EXERCISE GOAL » Starting at the line of the listing that contains "The image size is (2380, 1551)." and ending after the line that contains "coord(39,1500)", reproduce those lines word for word. Leave out the pictures.

TASK INPUT »
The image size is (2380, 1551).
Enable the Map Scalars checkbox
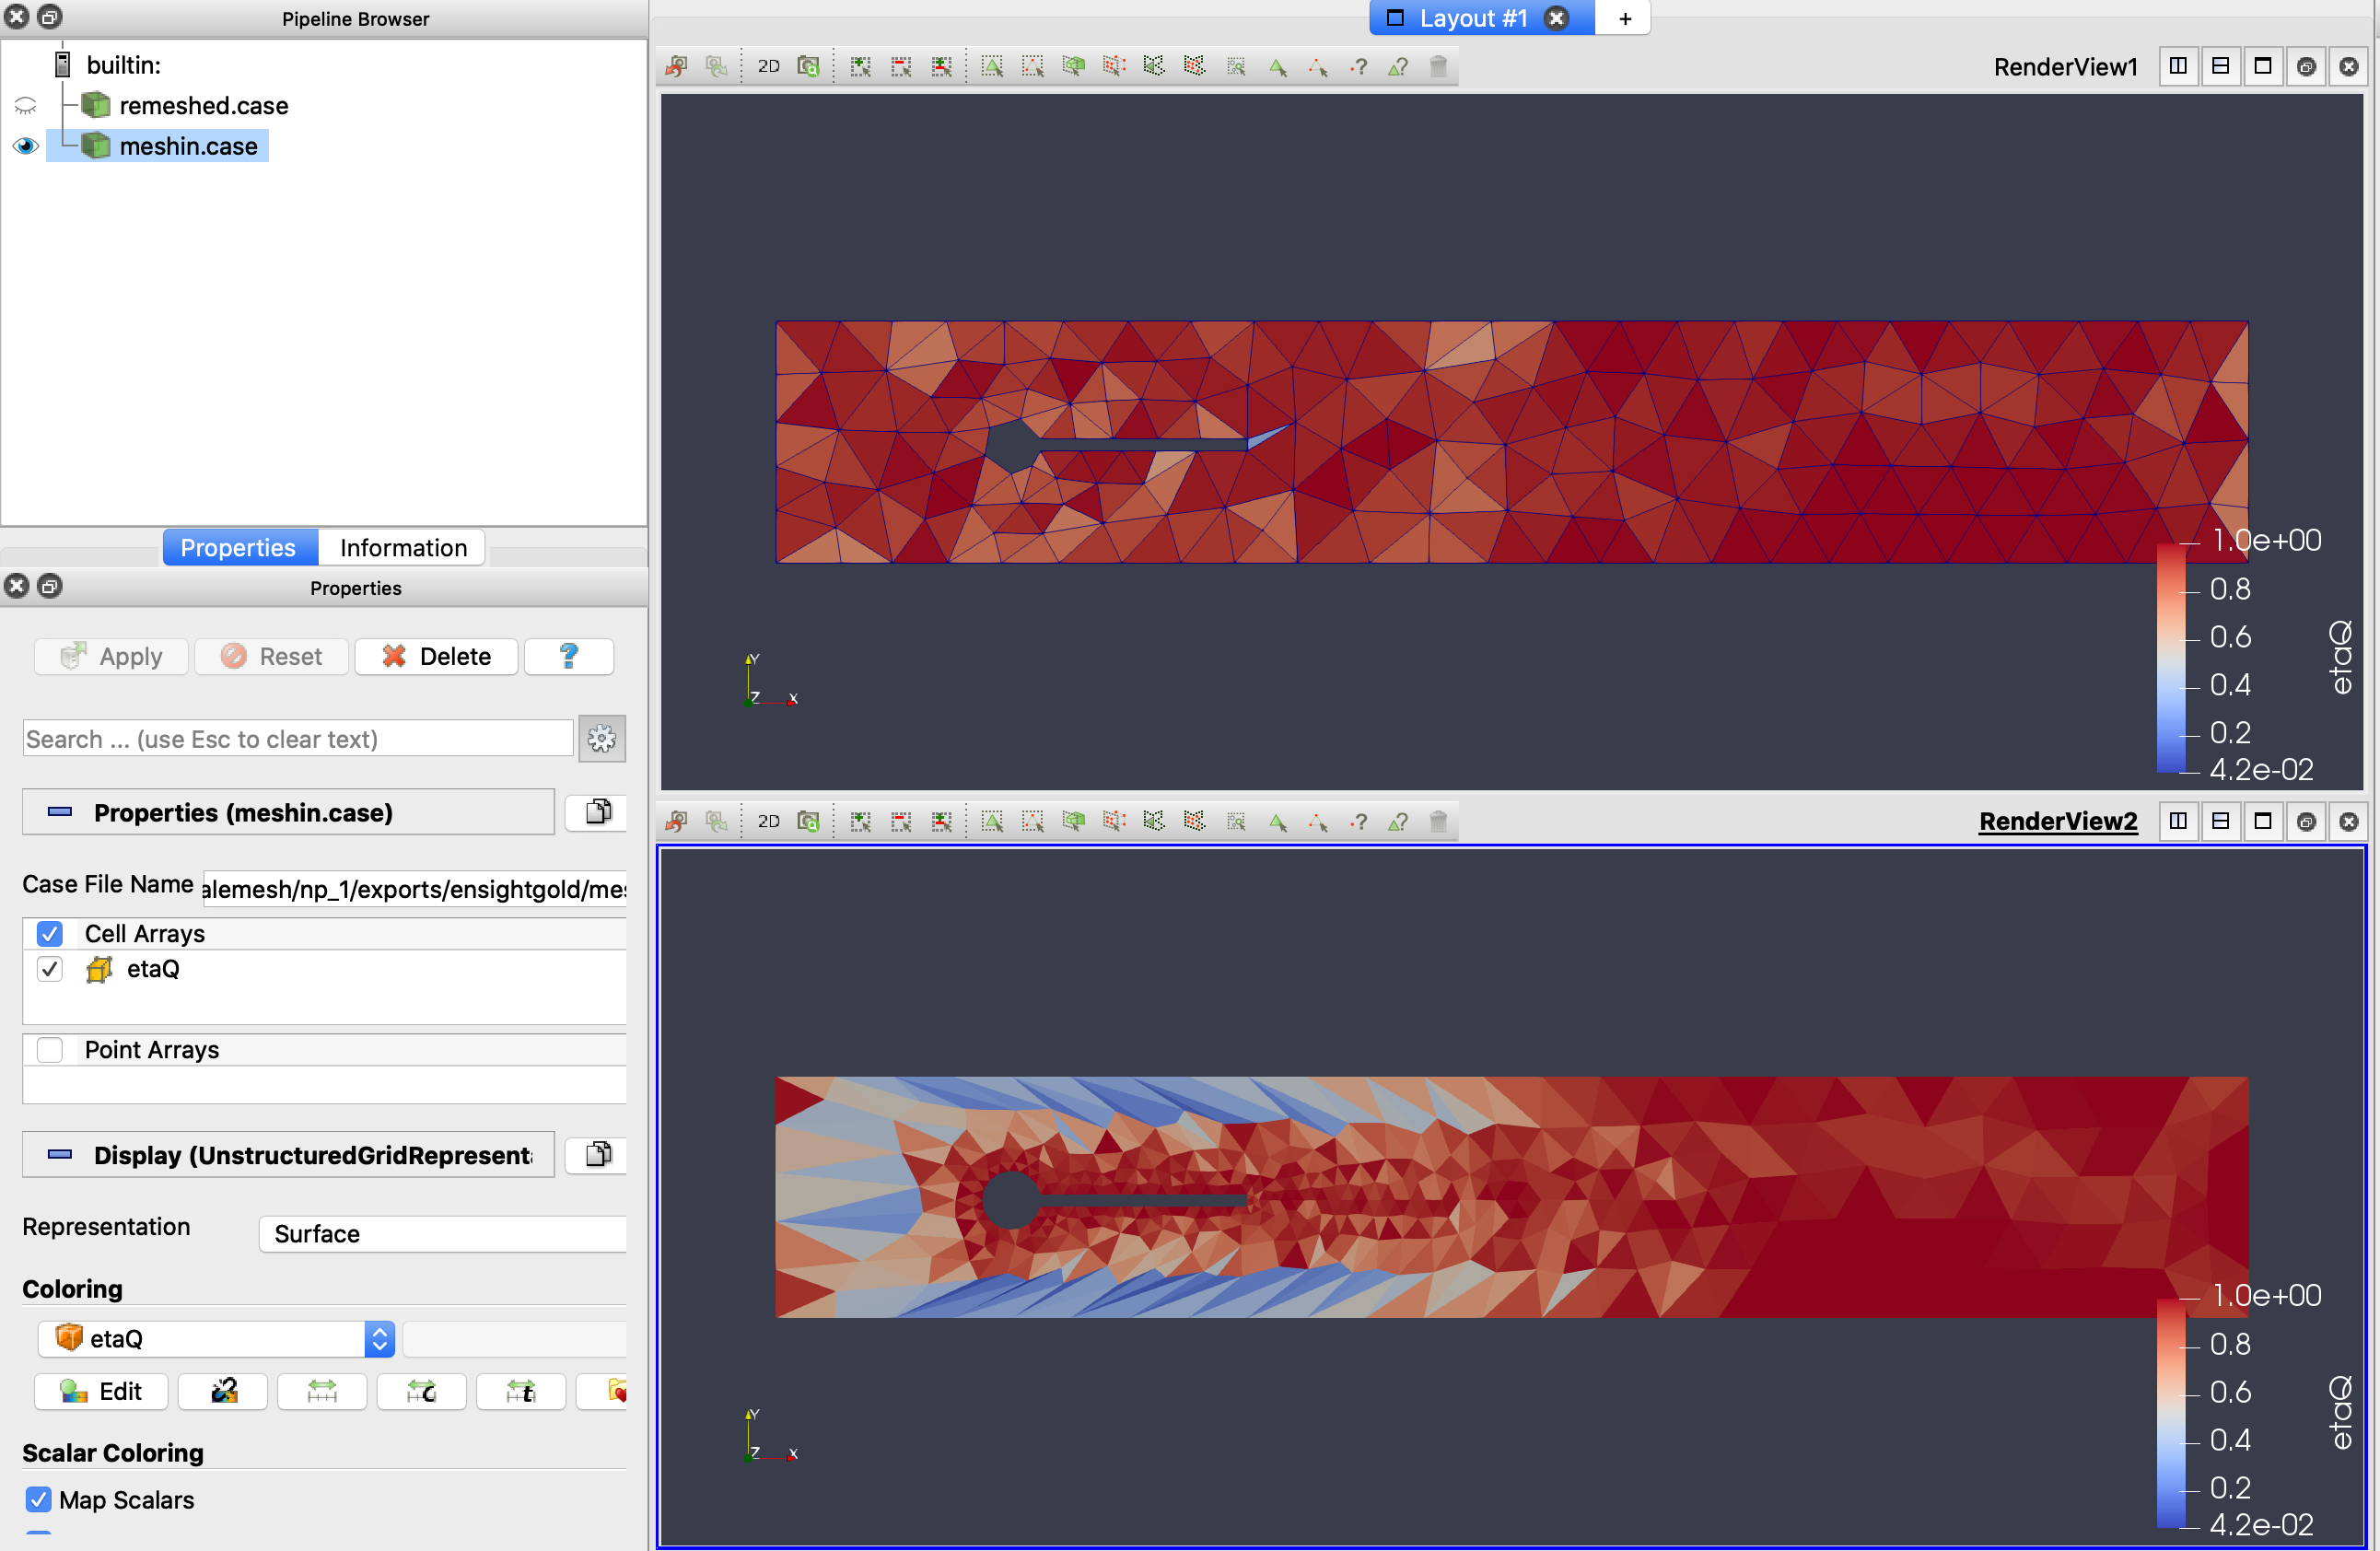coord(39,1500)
==
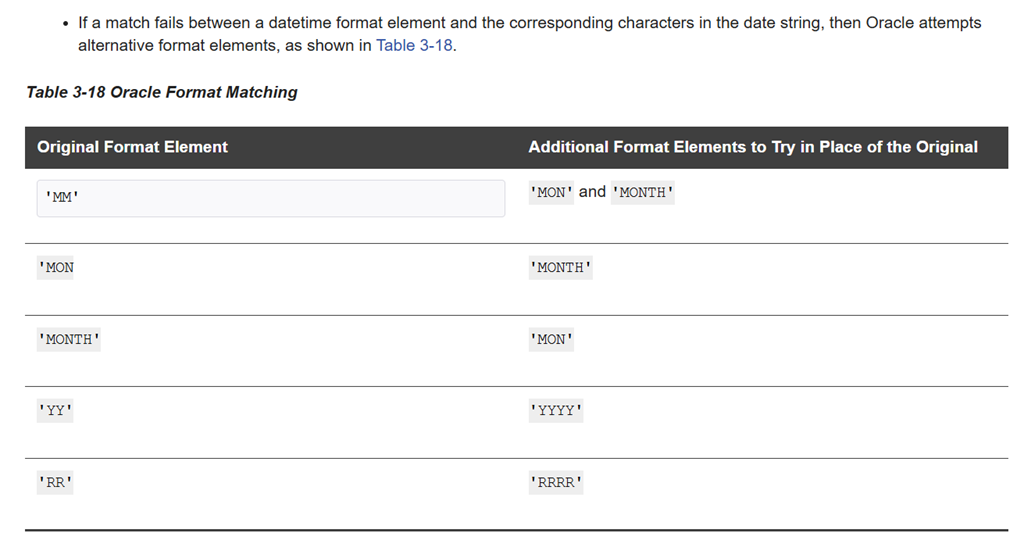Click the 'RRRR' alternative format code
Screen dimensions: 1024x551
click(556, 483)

EXERCISE OUTPUT »
The image size is (2380, 1551).
Enable the Map Scalars checkbox
coord(39,1500)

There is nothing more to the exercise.